- _EXERCISE GOAL_: Lines from the records below that contain the word "agent" are to be copied out.

DATASET EXCERPTS Block Start

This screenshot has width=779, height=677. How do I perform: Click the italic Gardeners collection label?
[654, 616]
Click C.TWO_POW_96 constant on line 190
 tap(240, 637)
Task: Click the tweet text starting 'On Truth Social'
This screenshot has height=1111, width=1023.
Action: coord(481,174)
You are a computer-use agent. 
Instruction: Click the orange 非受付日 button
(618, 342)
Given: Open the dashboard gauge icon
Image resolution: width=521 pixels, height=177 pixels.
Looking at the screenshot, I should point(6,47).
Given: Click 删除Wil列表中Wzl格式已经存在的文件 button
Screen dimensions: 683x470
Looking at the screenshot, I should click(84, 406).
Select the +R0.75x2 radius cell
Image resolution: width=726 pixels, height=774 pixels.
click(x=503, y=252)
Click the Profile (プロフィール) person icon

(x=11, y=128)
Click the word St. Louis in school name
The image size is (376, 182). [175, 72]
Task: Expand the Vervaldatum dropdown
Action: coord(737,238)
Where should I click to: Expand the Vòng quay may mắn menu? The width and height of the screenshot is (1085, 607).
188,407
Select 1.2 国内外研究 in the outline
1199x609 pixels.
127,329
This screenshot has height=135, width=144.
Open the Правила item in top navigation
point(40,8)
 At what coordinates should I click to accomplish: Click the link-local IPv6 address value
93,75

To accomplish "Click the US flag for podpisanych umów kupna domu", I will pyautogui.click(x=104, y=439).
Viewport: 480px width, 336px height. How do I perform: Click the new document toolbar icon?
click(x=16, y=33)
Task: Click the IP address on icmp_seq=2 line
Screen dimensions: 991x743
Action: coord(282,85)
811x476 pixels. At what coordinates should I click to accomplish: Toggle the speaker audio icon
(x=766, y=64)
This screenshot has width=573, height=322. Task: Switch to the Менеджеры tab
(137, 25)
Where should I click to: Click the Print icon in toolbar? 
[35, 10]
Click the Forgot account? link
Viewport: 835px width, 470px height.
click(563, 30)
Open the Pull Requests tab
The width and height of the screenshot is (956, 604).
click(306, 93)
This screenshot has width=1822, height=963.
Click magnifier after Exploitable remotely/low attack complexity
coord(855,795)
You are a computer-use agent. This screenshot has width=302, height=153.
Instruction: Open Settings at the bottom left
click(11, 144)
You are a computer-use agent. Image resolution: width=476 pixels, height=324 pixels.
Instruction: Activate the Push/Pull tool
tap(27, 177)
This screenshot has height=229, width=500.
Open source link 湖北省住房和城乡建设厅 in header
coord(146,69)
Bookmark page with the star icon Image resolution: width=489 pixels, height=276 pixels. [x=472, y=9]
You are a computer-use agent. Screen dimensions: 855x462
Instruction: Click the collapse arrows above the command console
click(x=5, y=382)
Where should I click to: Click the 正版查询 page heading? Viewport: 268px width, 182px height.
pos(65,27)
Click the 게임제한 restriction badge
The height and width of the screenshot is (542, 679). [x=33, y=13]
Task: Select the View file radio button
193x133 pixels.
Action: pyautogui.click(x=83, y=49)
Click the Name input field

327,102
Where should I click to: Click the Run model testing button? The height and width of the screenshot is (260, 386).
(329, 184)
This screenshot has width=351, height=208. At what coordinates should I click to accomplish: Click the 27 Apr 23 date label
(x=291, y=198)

DATASET EXCERPTS Block End

- _YOUR RESPONSE_:
You are a computer-use agent. 
You are a computer-use agent. This screenshot has width=302, height=153.
You are a computer-use agent. Image resolution: width=476 pixels, height=324 pixels.
You are a computer-use agent. Screen dimensions: 855x462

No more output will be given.